The opening scene on board a ship– “mid wreck”– IS cleverly choreographed, spilling its cast of characters on the shores of Illyria and splitting up the aforementioned twins. But the psychedelic set design by the usually spot-on Cristina Tedesco and borrowed from a wall mural in Miami, looks like it was left-over from the 60’s TV comedy show “Laugh-in.”
Marianna Bassham is truly funny and nimble disguised as Cesario, a man-servant to Duke Orsino (a dull Robert Najarian) with whom she promptly falls in love, even as Orsino hopes the food of love will squelch his unrequited hunger for Olivia; she of course immediately falls in love with Viola/Cesario. But given what Bassham is wearing I have no idea what Olivia sees in him/her. Cesario and twin Sebastian (who turns up later, alive) played by Nile Hawver, look like a couple of lost clowns in mouse-grey pantaloons, tight-sleeved tie-dyed tees, and floppy knit caps. Costumes (by Nancy Leary) less flattering to the human form have yet to be conceived.
Fred Sullivan, Jr. did his hilarious cross-gartered best as the ill-used Malvolio; Remo Airaldi and Juan C. Rodriguez, mannered and screaming, as Feste and Fabian wore me out; Conner Christiansen while funny could have plucked more music and irony from his ultra-effeminate, one note Sir Andrew Aguecheek. Robert Pemberton as Sir Toby Belch, Sheree Galpert as Maria, and Jerry Goodwin as the Captain/Priest were all fine. The handsome, deep-voiced, and authoritative Woody Gaul in a small part as Antonio, should have the lead in whatever Comm Shakes does next.

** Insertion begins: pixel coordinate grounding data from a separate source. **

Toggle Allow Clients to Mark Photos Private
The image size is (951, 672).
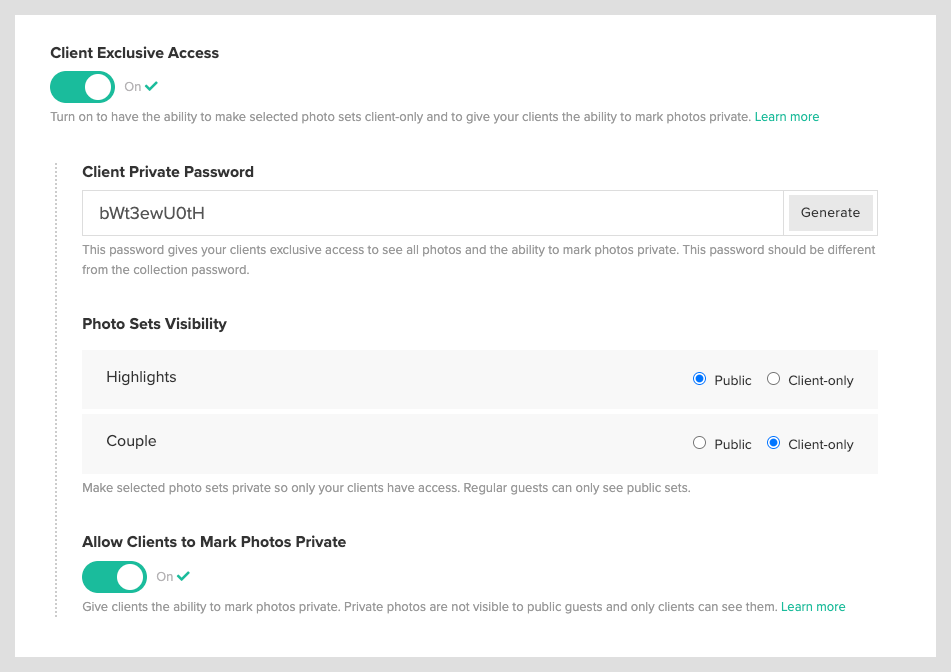coord(115,577)
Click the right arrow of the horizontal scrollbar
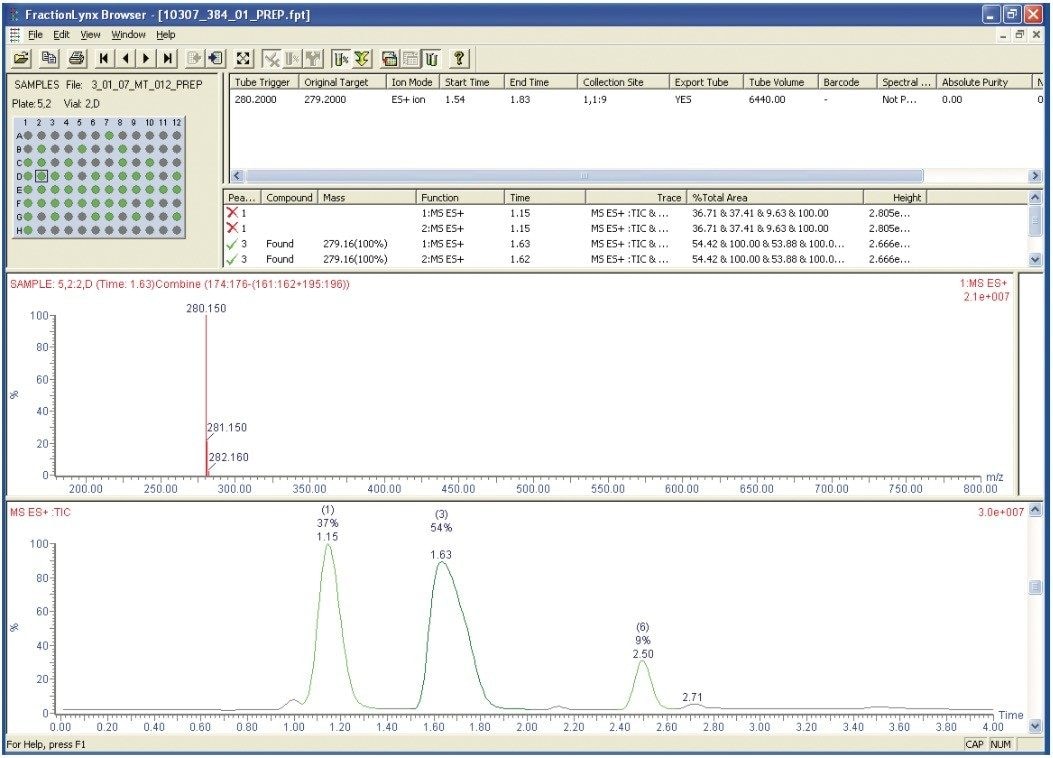1053x758 pixels. coord(1032,176)
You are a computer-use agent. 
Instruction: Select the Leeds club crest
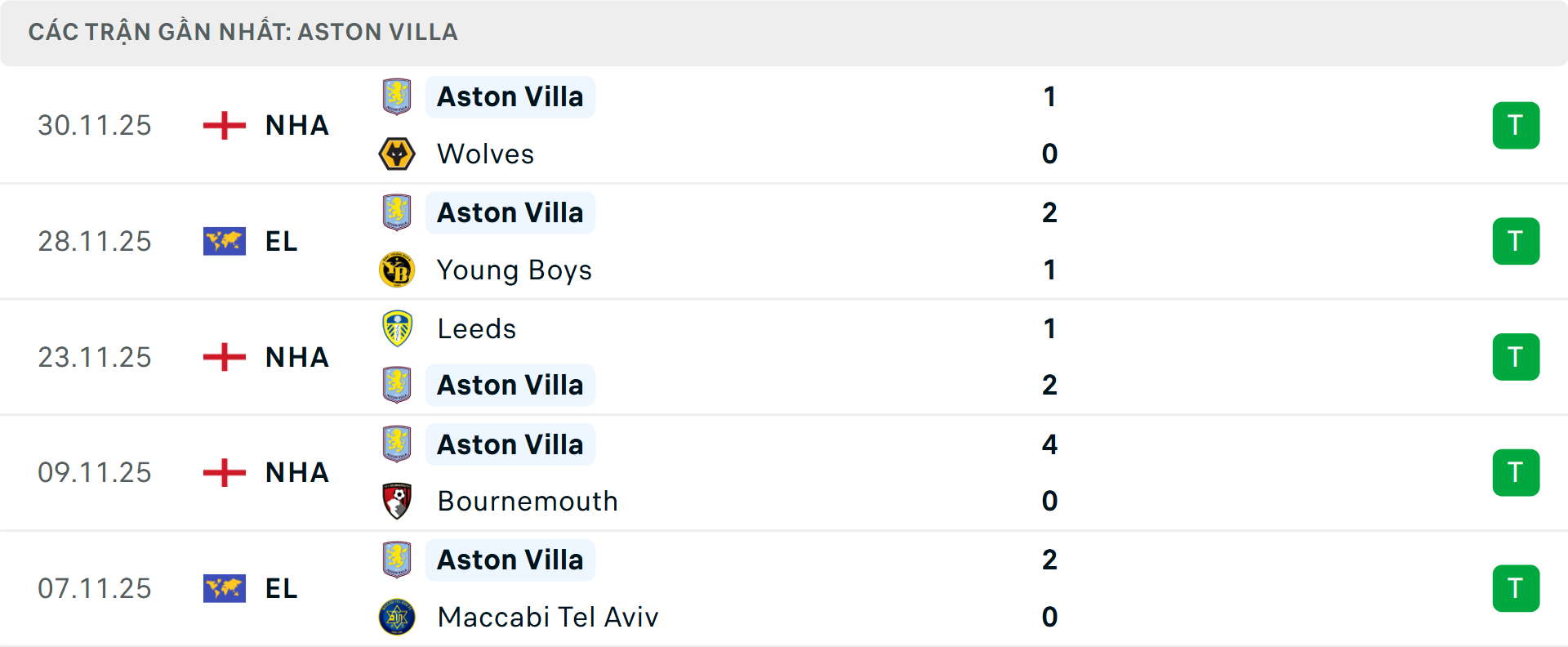coord(398,328)
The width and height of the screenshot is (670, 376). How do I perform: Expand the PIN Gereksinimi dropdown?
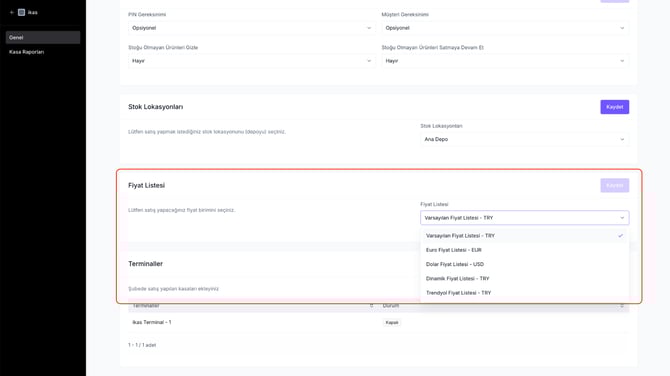pos(252,28)
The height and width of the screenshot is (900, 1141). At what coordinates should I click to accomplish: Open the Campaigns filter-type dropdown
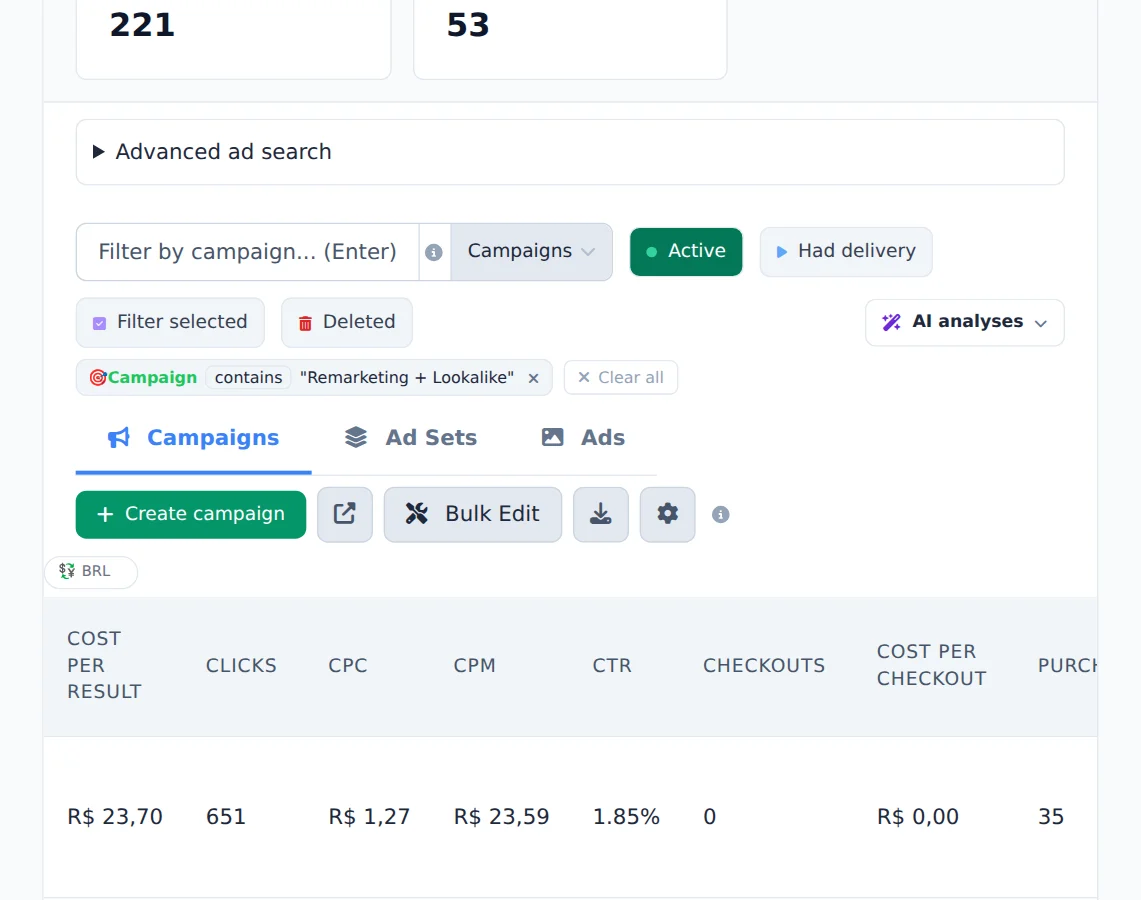[x=531, y=252]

That leaves Kerry O’Malley as Olivia who is smashing, smoothly transitioning from austere sadness over her recently deceased brother to giddy elation at the sight of her new crush. Hers and Bassham’s scenes together are the most satisfying of the evening. And O’Malley’s wardrobe? Lovely and seemingly plucked from a more beautiful, romantic, and nuanced production altogether– one I would have preferred to see. TWELFTH NIGHT : Through August 10 on the Common. Hey–it’s FREE.